====== Extracted material
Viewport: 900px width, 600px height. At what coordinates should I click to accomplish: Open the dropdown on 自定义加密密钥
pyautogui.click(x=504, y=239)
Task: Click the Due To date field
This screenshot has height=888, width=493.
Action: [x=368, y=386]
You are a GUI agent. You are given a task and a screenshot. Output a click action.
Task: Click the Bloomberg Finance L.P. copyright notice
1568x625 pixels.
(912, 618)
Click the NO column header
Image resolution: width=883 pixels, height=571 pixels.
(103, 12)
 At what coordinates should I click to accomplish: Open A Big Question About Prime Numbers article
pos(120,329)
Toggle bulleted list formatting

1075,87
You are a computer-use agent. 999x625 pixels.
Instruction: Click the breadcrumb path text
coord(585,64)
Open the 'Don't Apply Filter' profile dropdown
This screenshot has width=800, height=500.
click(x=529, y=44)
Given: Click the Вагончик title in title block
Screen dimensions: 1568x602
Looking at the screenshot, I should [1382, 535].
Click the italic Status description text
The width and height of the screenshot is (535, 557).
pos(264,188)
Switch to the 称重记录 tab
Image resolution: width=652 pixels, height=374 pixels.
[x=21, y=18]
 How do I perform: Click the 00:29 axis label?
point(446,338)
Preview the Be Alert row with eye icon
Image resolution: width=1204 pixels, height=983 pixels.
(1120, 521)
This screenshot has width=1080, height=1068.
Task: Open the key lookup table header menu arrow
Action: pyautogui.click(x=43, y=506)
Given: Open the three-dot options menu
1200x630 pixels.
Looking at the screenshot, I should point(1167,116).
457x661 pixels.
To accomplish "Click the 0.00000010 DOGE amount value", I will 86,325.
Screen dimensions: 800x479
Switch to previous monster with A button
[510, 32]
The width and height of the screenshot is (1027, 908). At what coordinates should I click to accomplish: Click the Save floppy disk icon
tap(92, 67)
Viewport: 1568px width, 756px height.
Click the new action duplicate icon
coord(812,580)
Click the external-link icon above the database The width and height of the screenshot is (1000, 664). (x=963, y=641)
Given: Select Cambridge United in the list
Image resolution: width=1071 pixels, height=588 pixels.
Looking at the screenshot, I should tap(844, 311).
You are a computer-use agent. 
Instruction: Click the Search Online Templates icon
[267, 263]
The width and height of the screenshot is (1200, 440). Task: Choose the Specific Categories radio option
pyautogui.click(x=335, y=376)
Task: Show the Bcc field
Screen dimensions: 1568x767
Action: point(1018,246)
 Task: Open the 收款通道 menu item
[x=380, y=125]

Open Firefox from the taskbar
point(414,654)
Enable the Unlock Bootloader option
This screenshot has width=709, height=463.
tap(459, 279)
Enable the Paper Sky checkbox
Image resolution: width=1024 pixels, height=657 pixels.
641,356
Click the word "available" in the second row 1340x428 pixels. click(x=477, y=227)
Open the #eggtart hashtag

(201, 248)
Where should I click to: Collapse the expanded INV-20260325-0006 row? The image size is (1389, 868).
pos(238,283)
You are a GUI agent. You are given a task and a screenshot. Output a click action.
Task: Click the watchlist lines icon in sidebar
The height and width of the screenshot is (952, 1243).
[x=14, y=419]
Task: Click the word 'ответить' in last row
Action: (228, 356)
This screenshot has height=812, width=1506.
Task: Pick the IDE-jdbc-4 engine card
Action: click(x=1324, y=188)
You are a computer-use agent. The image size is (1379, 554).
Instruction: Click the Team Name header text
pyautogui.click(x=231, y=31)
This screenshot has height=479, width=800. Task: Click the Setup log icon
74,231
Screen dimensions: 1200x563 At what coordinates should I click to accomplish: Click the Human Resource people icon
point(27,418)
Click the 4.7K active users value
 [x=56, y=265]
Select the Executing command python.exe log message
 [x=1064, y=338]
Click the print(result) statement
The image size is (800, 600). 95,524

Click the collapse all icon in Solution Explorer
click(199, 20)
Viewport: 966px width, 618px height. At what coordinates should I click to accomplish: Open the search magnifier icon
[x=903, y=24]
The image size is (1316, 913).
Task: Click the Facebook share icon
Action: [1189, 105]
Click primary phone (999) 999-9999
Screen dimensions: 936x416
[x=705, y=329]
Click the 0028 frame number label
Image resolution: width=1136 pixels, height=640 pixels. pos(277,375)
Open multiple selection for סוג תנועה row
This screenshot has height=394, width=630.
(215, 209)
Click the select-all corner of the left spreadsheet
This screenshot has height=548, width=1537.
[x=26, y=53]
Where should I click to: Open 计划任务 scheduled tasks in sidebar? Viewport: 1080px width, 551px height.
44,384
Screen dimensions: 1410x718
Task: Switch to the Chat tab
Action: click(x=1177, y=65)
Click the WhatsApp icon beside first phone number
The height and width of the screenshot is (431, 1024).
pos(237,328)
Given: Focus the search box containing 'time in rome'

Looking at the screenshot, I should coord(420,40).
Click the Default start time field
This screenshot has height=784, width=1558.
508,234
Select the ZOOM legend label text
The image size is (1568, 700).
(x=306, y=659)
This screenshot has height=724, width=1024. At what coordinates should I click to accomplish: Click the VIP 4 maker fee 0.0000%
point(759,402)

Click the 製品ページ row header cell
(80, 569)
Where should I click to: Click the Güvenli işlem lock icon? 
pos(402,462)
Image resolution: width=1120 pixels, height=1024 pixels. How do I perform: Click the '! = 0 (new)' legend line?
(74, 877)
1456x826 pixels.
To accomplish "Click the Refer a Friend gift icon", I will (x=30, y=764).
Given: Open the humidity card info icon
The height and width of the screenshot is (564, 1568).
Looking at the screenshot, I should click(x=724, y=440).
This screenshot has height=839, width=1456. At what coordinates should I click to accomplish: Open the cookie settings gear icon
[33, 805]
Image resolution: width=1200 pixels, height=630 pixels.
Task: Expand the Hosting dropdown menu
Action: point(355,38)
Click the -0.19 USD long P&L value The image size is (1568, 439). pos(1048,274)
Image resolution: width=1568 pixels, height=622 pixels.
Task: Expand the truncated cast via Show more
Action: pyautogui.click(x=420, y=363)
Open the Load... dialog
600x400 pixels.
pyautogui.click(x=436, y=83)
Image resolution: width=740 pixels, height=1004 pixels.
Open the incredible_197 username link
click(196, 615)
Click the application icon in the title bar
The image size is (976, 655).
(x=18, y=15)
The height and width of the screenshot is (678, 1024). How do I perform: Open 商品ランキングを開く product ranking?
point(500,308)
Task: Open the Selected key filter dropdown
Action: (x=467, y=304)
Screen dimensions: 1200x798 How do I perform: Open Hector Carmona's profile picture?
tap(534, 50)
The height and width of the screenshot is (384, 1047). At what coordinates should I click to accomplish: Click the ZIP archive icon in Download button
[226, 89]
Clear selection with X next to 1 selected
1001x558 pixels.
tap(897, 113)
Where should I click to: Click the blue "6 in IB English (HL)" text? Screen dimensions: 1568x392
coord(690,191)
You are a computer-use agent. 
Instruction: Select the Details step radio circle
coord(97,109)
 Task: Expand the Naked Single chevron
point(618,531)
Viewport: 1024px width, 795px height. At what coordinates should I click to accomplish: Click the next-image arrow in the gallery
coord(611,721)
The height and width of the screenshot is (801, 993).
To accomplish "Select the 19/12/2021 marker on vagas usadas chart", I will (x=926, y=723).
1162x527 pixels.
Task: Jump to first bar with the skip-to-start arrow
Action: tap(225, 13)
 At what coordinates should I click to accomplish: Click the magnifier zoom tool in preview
============
Would you transcribe all of the data, keeping each line exact?

Answer box >>
Viewport: 900px width, 600px height. At what coordinates should I click to accomplish: Open the dropdown on 自定义加密密钥
pyautogui.click(x=504, y=239)
Task: Click the Due To date field
This screenshot has height=888, width=493.
Action: [x=368, y=386]
You are a GUI agent. You are given a task and a screenshot. Output a click action.
Task: Click the Bloomberg Finance L.P. copyright notice
1568x625 pixels.
(912, 618)
Click the NO column header
Image resolution: width=883 pixels, height=571 pixels.
(103, 12)
 At what coordinates should I click to accomplish: Open A Big Question About Prime Numbers article
pos(120,329)
Toggle bulleted list formatting

1075,87
You are a computer-use agent. 999x625 pixels.
Instruction: Click the breadcrumb path text
coord(585,64)
Open the 'Don't Apply Filter' profile dropdown
This screenshot has width=800, height=500.
click(x=529, y=44)
Given: Click the Вагончик title in title block
Screen dimensions: 1568x602
Looking at the screenshot, I should [1382, 535].
Click the italic Status description text
The width and height of the screenshot is (535, 557).
pos(264,188)
Switch to the 称重记录 tab
Image resolution: width=652 pixels, height=374 pixels.
[x=21, y=18]
 How do I perform: Click the 00:29 axis label?
point(446,338)
Preview the Be Alert row with eye icon
Image resolution: width=1204 pixels, height=983 pixels.
(1120, 521)
This screenshot has width=1080, height=1068.
Task: Open the key lookup table header menu arrow
Action: pyautogui.click(x=43, y=506)
Given: Open the three-dot options menu
1200x630 pixels.
Looking at the screenshot, I should point(1167,116).
457x661 pixels.
To accomplish "Click the 0.00000010 DOGE amount value", I will 86,325.
Screen dimensions: 800x479
Switch to previous monster with A button
[510, 32]
The width and height of the screenshot is (1027, 908). At what coordinates should I click to accomplish: Click the Save floppy disk icon
tap(92, 67)
Viewport: 1568px width, 756px height.
Click the new action duplicate icon
coord(812,580)
Click the external-link icon above the database The width and height of the screenshot is (1000, 664). (x=963, y=641)
Given: Select Cambridge United in the list
Image resolution: width=1071 pixels, height=588 pixels.
Looking at the screenshot, I should tap(844, 311).
You are a computer-use agent. 
Instruction: Click the Search Online Templates icon
[267, 263]
The width and height of the screenshot is (1200, 440). Task: Choose the Specific Categories radio option
pyautogui.click(x=335, y=376)
Task: Show the Bcc field
Screen dimensions: 1568x767
Action: point(1018,246)
 Task: Open the 收款通道 menu item
[x=380, y=125]

Open Firefox from the taskbar
point(414,654)
Enable the Unlock Bootloader option
This screenshot has width=709, height=463.
tap(459, 279)
Enable the Paper Sky checkbox
Image resolution: width=1024 pixels, height=657 pixels.
641,356
Click the word "available" in the second row 1340x428 pixels. click(x=477, y=227)
Open the #eggtart hashtag

(201, 248)
Where should I click to: Collapse the expanded INV-20260325-0006 row? The image size is (1389, 868).
pos(238,283)
You are a GUI agent. You are given a task and a screenshot. Output a click action.
Task: Click the watchlist lines icon in sidebar
The height and width of the screenshot is (952, 1243).
[x=14, y=419]
Task: Click the word 'ответить' in last row
Action: (228, 356)
This screenshot has height=812, width=1506.
Task: Pick the IDE-jdbc-4 engine card
Action: click(x=1324, y=188)
You are a computer-use agent. The image size is (1379, 554).
Instruction: Click the Team Name header text
pyautogui.click(x=231, y=31)
This screenshot has height=479, width=800. Task: Click the Setup log icon
74,231
Screen dimensions: 1200x563 At what coordinates should I click to accomplish: Click the Human Resource people icon
point(27,418)
Click the 4.7K active users value
 [x=56, y=265]
Select the Executing command python.exe log message
 [x=1064, y=338]
Click the print(result) statement
The image size is (800, 600). 95,524

Click the collapse all icon in Solution Explorer
click(199, 20)
Viewport: 966px width, 618px height. At what coordinates should I click to accomplish: Open the search magnifier icon
[x=903, y=24]
The image size is (1316, 913).
Task: Click the Facebook share icon
Action: [1189, 105]
Click primary phone (999) 999-9999
Screen dimensions: 936x416
[x=705, y=329]
Click the 0028 frame number label
Image resolution: width=1136 pixels, height=640 pixels. pos(277,375)
Open multiple selection for סוג תנועה row
This screenshot has height=394, width=630.
(215, 209)
Click the select-all corner of the left spreadsheet
This screenshot has height=548, width=1537.
[x=26, y=53]
Where should I click to: Open 计划任务 scheduled tasks in sidebar? Viewport: 1080px width, 551px height.
44,384
Screen dimensions: 1410x718
Task: Switch to the Chat tab
Action: click(x=1177, y=65)
Click the WhatsApp icon beside first phone number
The height and width of the screenshot is (431, 1024).
pos(237,328)
Given: Focus the search box containing 'time in rome'

Looking at the screenshot, I should coord(420,40).
Click the Default start time field
This screenshot has height=784, width=1558.
508,234
Select the ZOOM legend label text
The image size is (1568, 700).
(x=306, y=659)
This screenshot has height=724, width=1024. At what coordinates should I click to accomplish: Click the VIP 4 maker fee 0.0000%
point(759,402)

Click the 製品ページ row header cell
(80, 569)
Where should I click to: Click the Güvenli işlem lock icon? 
pos(402,462)
Image resolution: width=1120 pixels, height=1024 pixels. How do I perform: Click the '! = 0 (new)' legend line?
(74, 877)
1456x826 pixels.
To accomplish "Click the Refer a Friend gift icon", I will (x=30, y=764).
Given: Open the humidity card info icon
The height and width of the screenshot is (564, 1568).
Looking at the screenshot, I should click(x=724, y=440).
This screenshot has height=839, width=1456. At what coordinates should I click to accomplish: Open the cookie settings gear icon
[33, 805]
Image resolution: width=1200 pixels, height=630 pixels.
Task: Expand the Hosting dropdown menu
Action: point(355,38)
Click the -0.19 USD long P&L value The image size is (1568, 439). pos(1048,274)
Image resolution: width=1568 pixels, height=622 pixels.
Task: Expand the truncated cast via Show more
Action: pyautogui.click(x=420, y=363)
Open the Load... dialog
600x400 pixels.
pyautogui.click(x=436, y=83)
Image resolution: width=740 pixels, height=1004 pixels.
Open the incredible_197 username link
click(196, 615)
Click the application icon in the title bar
The image size is (976, 655).
(x=18, y=15)
The height and width of the screenshot is (678, 1024). How do I perform: Open 商品ランキングを開く product ranking?
point(500,308)
Task: Open the Selected key filter dropdown
Action: (x=467, y=304)
Screen dimensions: 1200x798 How do I perform: Open Hector Carmona's profile picture?
tap(534, 50)
The height and width of the screenshot is (384, 1047). At what coordinates should I click to accomplish: Click the ZIP archive icon in Download button
[226, 89]
Clear selection with X next to 1 selected
1001x558 pixels.
tap(897, 113)
Where should I click to: Click the blue "6 in IB English (HL)" text? Screen dimensions: 1568x392
coord(690,191)
You are a computer-use agent. 
Instruction: Select the Details step radio circle
coord(97,109)
 Task: Expand the Naked Single chevron
point(618,531)
Viewport: 1024px width, 795px height. At what coordinates should I click to accomplish: Click the next-image arrow in the gallery
coord(611,721)
The height and width of the screenshot is (801, 993).
To accomplish "Select the 19/12/2021 marker on vagas usadas chart", I will (x=926, y=723).
1162x527 pixels.
Task: Jump to first bar with the skip-to-start arrow
Action: tap(225, 13)
 At what coordinates should I click to accomplish: Click the magnifier zoom tool in preview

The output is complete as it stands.